> Problems to solve:
(A) Answer each question using the KFJC profile, one answer per line:
(i) In what month and year did Doc Pelzel start at KFJC?
(ii) What class does everyone who joins the station take first?
(iii) How many graveyard shifts must a new DJ do, at minimum, before being cleared for regular day-time fill-ins?
(B) Reproduce the passage of the KFJC profile that runs from "KFJC exists under" up to and including "didn't exist then.".

Since I've profiled most of the other San Francisco Bay Area college radio stations, I would be remiss in not writing about my home station, Foothill College's KFJC (89.7 FM in Los Altos Hills, California). This is definitely one of those full-disclosure moments, as it's a bit odd (and daunting) to be writing about the station where I volunteer and DJ. Since I've been there so long, and love the station, I worry that I'm 1) going to go on and on about how great the place is and 2) on the flip side, will leave out something really important and upset someone at the station. So, just be forewarned that this is a small glimpse of the KFJC scene that I've been a part of since 1998. There's a lot that I've left out (Louie Louie marathon, punk rock revolution, gory highway cleanup finds, the horror of the KFJC bathroom, etc.) so I'd encourage KFJC staffers past and present to add comments about things that you think are important to know about the station.
Thanks to Station Supervisor Doc Pelzel, General Manager Eric Johnson, Publicity Director Leticia Domingo and Co-Music Director Dale Self for taking the time to talk about KFJC with me in order to add some additional perspective to this piece.
timeline on the website and a great article about the station from 1990. Since KFJC is celebrating its 50th year in 2009, the station is in the midst of gearing up for various celebrations, including a KFJC-inspired art competition.
According to KFJC Publicity Director Leticia Domingo,
"We will be providing unique 50th Anniversary Events, such as an additional Anniversary Party, Music Festival, and so much more. Programming will be celebrating the years of KFJC's influence with unique live broadcasts and performances and possibly some revival and/or retrospectives of the past years. We are also excited to be building our digital archive of KFJC's history through audio, video, and photo. Our website is now supporting an upload page so that listeners can contribute their stories and artifacts."
KFJC exists under the auspices of a Radio Broadcasting program at Foothill College. Station Supervisor (and faculty member) Doc Pelzel leads the Radio program and has been at KFJC since 1980. According to Doc,
"I started at KFJC in January, 1980. What brought me here started in 1977, when I was General Manager of KALX and the station hosted the Intercollegiate Broadcasting System West Coast Regional Convention. Several staff from KFJC attended, including the advisor, Jack Hasling, who contacted me later about visiting KALX kind of like you've visited many stations, except digital cameras didn't exist then.
A couple of years later, Hasling called me to say that KFJC was about to go up in power and Foothill's admin wanted someone who understood how college stations operate to develop the resource and potential of the station, and of course someone they could hold accountable in case of catastrophe. Qualifications for the position were a Ph.D, commercial radio experience, and an FCC First Class license. Since I had none of these, I applied and, after a short delay caused by the then-President of Foothill dying the weekend after my interview, was hired."
join KFJC one must be registered as a student at Foothill College (which is relatively inexpensive since it's a public community college). All DJs in training and with permanent airshifts need to remain registered in radio classes at the college. Most staff members are only registered for radio classes and are not full-time students. In fact, a very small number are of traditional college age.
Everyone who joins the station starts out by taking "Radio 90A" at Foothill College, a quarter long class specific to learning about radio broadcasting at KFJC. Upon completion of that class, prospective DJs can go through on-air DJ training in which they shadow a DJ on their show for about 8 weeks, learning how to master the on-air equipment and getting trained in the specifics of ticket giveaways, EAS tests, etc. After passing DJ training, then one is expected to do at least 13 graveyard shifts (2am-6am or 3am-6am) before being cleared for regular day-time fill-ins.

> Data provided:
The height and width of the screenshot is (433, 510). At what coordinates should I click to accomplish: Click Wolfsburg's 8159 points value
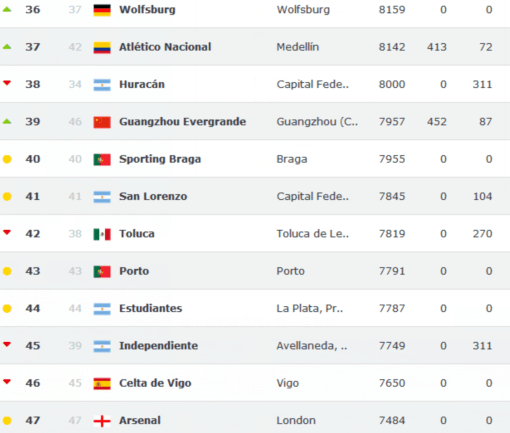(x=392, y=10)
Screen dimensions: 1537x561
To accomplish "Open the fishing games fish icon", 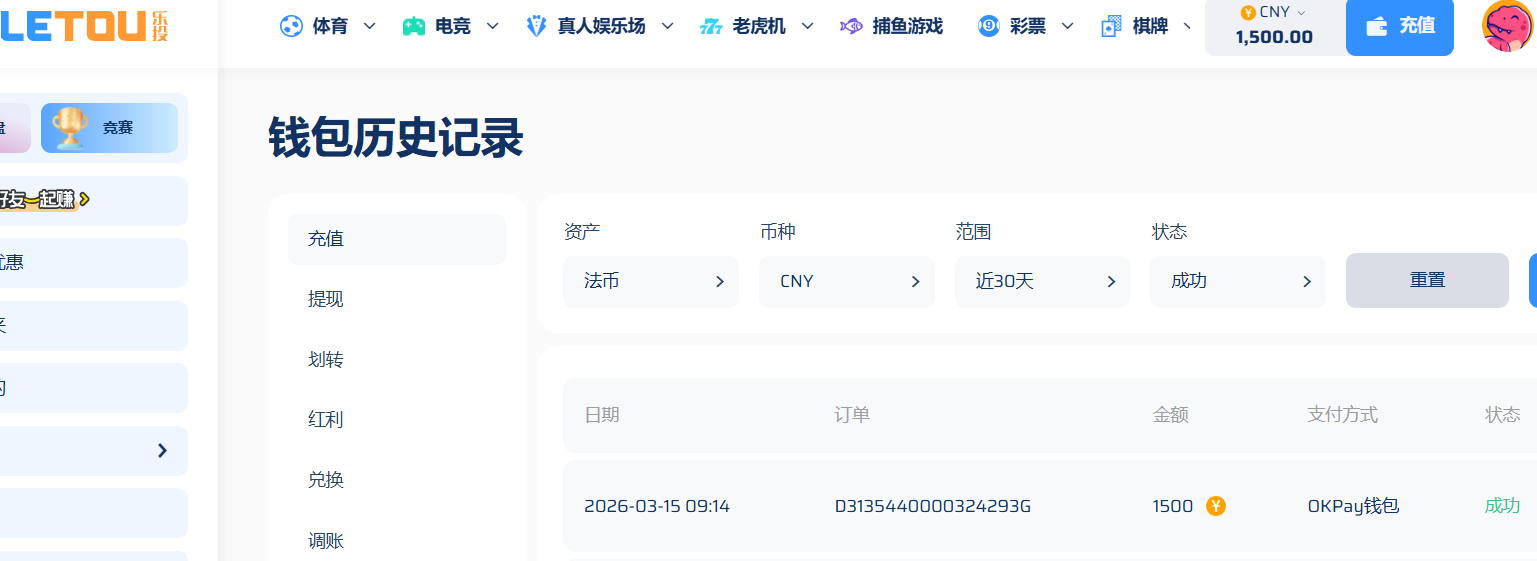I will click(851, 27).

> Written responses:
(A)
(i) January 1980
(ii) Radio 90A
(iii) 13

(B)
KFJC exists under the auspices of a Radio Broadcasting program at Foothill College. Station Supervisor (and faculty member) Doc Pelzel leads the Radio program and has been at KFJC since 1980. According to Doc,
"I started at KFJC in January, 1980. What brought me here started in 1977, when I was General Manager of KALX and the station hosted the Intercollegiate Broadcasting System West Coast Regional Convention. Several staff from KFJC attended, including the advisor, Jack Hasling, who contacted me later about visiting KALX kind of like you've visited many stations, except digital cameras didn't exist then.